- **Exercise details**:
Your answer should be only the lines below from the one with "Lovely Views (1047, 1524)" to the one with "Quảng Nam: Hàng", repeated exactly, ends included.

- **Materials provided**:

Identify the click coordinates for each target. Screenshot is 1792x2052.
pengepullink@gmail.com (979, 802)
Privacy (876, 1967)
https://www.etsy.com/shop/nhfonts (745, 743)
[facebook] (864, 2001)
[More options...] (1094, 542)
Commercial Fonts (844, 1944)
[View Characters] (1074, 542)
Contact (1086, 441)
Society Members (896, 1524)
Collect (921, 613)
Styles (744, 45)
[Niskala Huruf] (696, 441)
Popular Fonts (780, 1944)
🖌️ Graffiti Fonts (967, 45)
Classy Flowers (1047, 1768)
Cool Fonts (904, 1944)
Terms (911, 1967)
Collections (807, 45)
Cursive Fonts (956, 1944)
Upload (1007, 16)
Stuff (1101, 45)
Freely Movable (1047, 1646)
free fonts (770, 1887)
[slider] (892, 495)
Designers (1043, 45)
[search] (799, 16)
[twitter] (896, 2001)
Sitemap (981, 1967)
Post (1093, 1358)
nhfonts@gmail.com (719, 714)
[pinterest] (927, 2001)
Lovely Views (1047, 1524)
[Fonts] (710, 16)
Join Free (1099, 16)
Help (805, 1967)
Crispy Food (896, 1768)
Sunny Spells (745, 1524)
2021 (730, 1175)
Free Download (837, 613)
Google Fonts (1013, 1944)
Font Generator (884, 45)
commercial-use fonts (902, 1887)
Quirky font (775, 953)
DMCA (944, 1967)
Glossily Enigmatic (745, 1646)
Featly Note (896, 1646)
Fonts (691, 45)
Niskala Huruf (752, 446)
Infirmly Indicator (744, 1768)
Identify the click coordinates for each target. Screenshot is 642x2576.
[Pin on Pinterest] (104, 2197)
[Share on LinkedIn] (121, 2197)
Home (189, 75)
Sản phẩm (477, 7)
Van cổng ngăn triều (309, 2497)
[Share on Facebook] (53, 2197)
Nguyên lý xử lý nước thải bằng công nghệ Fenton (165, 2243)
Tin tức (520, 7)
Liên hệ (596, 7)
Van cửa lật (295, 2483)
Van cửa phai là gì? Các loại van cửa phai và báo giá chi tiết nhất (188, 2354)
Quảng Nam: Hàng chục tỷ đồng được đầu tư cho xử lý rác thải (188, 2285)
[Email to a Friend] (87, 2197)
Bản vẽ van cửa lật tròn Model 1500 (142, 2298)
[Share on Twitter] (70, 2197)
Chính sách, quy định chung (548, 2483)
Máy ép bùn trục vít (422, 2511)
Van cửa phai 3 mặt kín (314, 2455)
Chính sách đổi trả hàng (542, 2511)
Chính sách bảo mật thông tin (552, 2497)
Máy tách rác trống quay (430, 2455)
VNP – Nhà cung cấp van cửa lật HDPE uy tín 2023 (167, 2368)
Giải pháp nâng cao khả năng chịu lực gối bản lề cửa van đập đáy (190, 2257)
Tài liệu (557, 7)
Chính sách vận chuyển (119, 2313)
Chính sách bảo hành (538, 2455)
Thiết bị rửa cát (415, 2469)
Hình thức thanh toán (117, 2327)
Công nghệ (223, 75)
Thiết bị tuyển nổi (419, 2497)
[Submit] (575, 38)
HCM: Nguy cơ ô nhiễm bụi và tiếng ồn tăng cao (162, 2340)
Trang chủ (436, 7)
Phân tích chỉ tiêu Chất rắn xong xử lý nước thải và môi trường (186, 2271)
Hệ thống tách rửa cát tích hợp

- **Completed task**:
Lovely Views (1047, 1524)
[Fonts] (710, 16)
Join Free (1099, 16)
Help (805, 1967)
Crispy Food (896, 1768)
Sunny Spells (745, 1524)
2021 (730, 1175)
Free Download (837, 613)
Google Fonts (1013, 1944)
Font Generator (884, 45)
commercial-use fonts (902, 1887)
Quirky font (775, 953)
DMCA (944, 1967)
Glossily Enigmatic (745, 1646)
Featly Note (896, 1646)
Fonts (691, 45)
Niskala Huruf (752, 446)
Infirmly Indicator (744, 1768)
Identify the click coordinates for each target. Screenshot is 642x2576.
[Pin on Pinterest] (104, 2197)
[Share on LinkedIn] (121, 2197)
Home (189, 75)
Sản phẩm (477, 7)
Van cổng ngăn triều (309, 2497)
[Share on Facebook] (53, 2197)
Nguyên lý xử lý nước thải bằng công nghệ Fenton (165, 2243)
Tin tức (520, 7)
Liên hệ (596, 7)
Van cửa lật (295, 2483)
Van cửa phai là gì? Các loại van cửa phai và báo giá chi tiết nhất (188, 2354)
Quảng Nam: Hàng chục tỷ đồng được đầu tư cho xử lý rác thải (188, 2285)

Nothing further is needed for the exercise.